## What is expected
Could each entry below be printed again exactly as given?
Listed entries Block Start
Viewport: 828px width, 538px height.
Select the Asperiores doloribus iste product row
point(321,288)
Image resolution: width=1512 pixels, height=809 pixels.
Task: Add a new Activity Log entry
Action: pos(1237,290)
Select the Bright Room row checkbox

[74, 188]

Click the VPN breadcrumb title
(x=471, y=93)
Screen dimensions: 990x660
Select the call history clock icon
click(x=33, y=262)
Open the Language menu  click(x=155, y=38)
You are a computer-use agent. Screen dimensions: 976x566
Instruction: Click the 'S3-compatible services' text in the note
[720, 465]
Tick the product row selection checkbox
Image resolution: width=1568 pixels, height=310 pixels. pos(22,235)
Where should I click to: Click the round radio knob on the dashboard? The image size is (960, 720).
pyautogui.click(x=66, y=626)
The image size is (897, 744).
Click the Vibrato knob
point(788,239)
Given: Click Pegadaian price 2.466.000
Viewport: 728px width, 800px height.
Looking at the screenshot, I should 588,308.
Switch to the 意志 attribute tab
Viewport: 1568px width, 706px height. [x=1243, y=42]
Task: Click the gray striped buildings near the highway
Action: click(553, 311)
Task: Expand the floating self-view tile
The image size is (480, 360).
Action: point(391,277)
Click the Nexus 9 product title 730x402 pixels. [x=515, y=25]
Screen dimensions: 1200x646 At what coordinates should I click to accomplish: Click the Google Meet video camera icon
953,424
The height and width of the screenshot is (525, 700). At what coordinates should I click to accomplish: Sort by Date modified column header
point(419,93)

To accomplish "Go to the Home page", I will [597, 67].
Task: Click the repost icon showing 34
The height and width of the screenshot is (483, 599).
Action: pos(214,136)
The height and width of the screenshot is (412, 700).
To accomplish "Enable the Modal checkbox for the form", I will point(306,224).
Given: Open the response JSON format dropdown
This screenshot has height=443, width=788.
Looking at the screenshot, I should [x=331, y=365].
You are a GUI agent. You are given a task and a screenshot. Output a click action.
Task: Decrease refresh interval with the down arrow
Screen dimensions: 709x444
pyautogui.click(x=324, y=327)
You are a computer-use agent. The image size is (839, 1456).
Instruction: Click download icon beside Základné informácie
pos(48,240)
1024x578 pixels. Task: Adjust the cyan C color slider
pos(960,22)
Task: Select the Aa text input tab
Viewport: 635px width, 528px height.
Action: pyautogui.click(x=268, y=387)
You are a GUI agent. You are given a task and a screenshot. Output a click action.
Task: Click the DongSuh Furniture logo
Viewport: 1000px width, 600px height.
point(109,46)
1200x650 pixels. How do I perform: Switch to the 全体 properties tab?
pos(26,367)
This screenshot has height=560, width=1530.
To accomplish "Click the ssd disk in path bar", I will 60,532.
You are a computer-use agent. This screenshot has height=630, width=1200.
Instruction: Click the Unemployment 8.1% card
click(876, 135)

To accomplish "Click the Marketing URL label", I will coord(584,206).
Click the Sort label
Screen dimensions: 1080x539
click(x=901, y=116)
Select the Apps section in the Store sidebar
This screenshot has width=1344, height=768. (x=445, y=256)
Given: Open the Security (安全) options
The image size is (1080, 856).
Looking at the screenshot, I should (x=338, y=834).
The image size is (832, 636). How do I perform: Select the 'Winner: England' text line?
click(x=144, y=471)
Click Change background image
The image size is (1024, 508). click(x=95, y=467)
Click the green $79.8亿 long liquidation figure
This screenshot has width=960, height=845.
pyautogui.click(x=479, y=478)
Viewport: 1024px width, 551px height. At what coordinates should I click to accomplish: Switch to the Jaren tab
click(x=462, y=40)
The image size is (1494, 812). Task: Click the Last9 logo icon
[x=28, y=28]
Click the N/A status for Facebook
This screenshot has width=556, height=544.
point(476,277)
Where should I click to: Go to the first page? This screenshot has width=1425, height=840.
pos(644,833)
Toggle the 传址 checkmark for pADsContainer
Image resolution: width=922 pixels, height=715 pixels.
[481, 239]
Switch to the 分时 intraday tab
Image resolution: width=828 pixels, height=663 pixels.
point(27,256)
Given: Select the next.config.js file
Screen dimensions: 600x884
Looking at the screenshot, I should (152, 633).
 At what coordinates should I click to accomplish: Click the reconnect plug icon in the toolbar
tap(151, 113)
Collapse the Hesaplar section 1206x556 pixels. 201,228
Listed entries Block End
## Expected output
Viewport: 828px width, 538px height.
Select the Asperiores doloribus iste product row
point(321,288)
Image resolution: width=1512 pixels, height=809 pixels.
Task: Add a new Activity Log entry
Action: pos(1237,290)
Select the Bright Room row checkbox

[74, 188]

Click the VPN breadcrumb title
(x=471, y=93)
Screen dimensions: 990x660
Select the call history clock icon
click(x=33, y=262)
Open the Language menu  click(x=155, y=38)
You are a computer-use agent. Screen dimensions: 976x566
Instruction: Click the 'S3-compatible services' text in the note
[720, 465]
Tick the product row selection checkbox
Image resolution: width=1568 pixels, height=310 pixels. pos(22,235)
Where should I click to: Click the round radio knob on the dashboard? The image size is (960, 720).
pyautogui.click(x=66, y=626)
The image size is (897, 744).
Click the Vibrato knob
point(788,239)
Given: Click Pegadaian price 2.466.000
Viewport: 728px width, 800px height.
Looking at the screenshot, I should 588,308.
Switch to the 意志 attribute tab
Viewport: 1568px width, 706px height. [x=1243, y=42]
Task: Click the gray striped buildings near the highway
Action: click(553, 311)
Task: Expand the floating self-view tile
The image size is (480, 360).
Action: point(391,277)
Click the Nexus 9 product title 730x402 pixels. [x=515, y=25]
Screen dimensions: 1200x646 At what coordinates should I click to accomplish: Click the Google Meet video camera icon
953,424
The height and width of the screenshot is (525, 700). At what coordinates should I click to accomplish: Sort by Date modified column header
point(419,93)

To accomplish "Go to the Home page", I will [597, 67].
Task: Click the repost icon showing 34
The height and width of the screenshot is (483, 599).
Action: pos(214,136)
The height and width of the screenshot is (412, 700).
To accomplish "Enable the Modal checkbox for the form", I will point(306,224).
Given: Open the response JSON format dropdown
This screenshot has height=443, width=788.
Looking at the screenshot, I should [x=331, y=365].
You are a GUI agent. You are given a task and a screenshot. Output a click action.
Task: Decrease refresh interval with the down arrow
Screen dimensions: 709x444
pyautogui.click(x=324, y=327)
You are a computer-use agent. The image size is (839, 1456).
Instruction: Click download icon beside Základné informácie
pos(48,240)
1024x578 pixels. Task: Adjust the cyan C color slider
pos(960,22)
Task: Select the Aa text input tab
Viewport: 635px width, 528px height.
Action: pyautogui.click(x=268, y=387)
You are a GUI agent. You are given a task and a screenshot. Output a click action.
Task: Click the DongSuh Furniture logo
Viewport: 1000px width, 600px height.
point(109,46)
1200x650 pixels. How do I perform: Switch to the 全体 properties tab?
pos(26,367)
This screenshot has height=560, width=1530.
To accomplish "Click the ssd disk in path bar", I will 60,532.
You are a computer-use agent. This screenshot has height=630, width=1200.
Instruction: Click the Unemployment 8.1% card
click(876, 135)

To accomplish "Click the Marketing URL label", I will coord(584,206).
Click the Sort label
Screen dimensions: 1080x539
click(x=901, y=116)
Select the Apps section in the Store sidebar
This screenshot has width=1344, height=768. (x=445, y=256)
Given: Open the Security (安全) options
The image size is (1080, 856).
Looking at the screenshot, I should (x=338, y=834).
The image size is (832, 636). How do I perform: Select the 'Winner: England' text line?
click(x=144, y=471)
Click Change background image
The image size is (1024, 508). click(x=95, y=467)
Click the green $79.8亿 long liquidation figure
This screenshot has width=960, height=845.
pyautogui.click(x=479, y=478)
Viewport: 1024px width, 551px height. At what coordinates should I click to accomplish: Switch to the Jaren tab
click(x=462, y=40)
The image size is (1494, 812). Task: Click the Last9 logo icon
[x=28, y=28]
Click the N/A status for Facebook
This screenshot has width=556, height=544.
point(476,277)
Where should I click to: Go to the first page? This screenshot has width=1425, height=840.
pos(644,833)
Toggle the 传址 checkmark for pADsContainer
Image resolution: width=922 pixels, height=715 pixels.
[481, 239]
Switch to the 分时 intraday tab
Image resolution: width=828 pixels, height=663 pixels.
point(27,256)
Given: Select the next.config.js file
Screen dimensions: 600x884
Looking at the screenshot, I should (152, 633).
 At what coordinates should I click to accomplish: Click the reconnect plug icon in the toolbar
tap(151, 113)
Collapse the Hesaplar section 1206x556 pixels. 201,228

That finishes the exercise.